##### Material

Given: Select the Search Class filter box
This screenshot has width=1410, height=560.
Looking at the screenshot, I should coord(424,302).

##########
##### Material

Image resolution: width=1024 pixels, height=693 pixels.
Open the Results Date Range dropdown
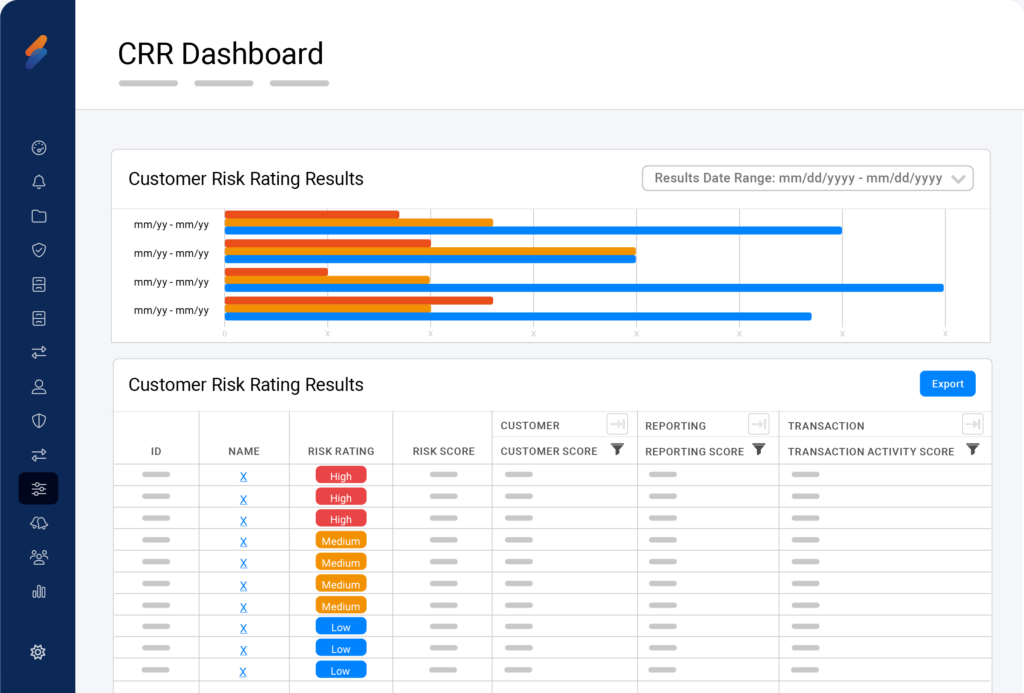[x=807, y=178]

##########

» Task details: Starting at the line that contains "Given: Select the Search Class filter box" and ending with the line that contains "Looking at the", lay out those lines as a JSON list of strings, one string per line, with blank lines left out.

» Task answer:
[
  "Given: Select the Search Class filter box",
  "This screenshot has width=1410, height=560.",
  "Looking at the screenshot, I should coord(424,302)."
]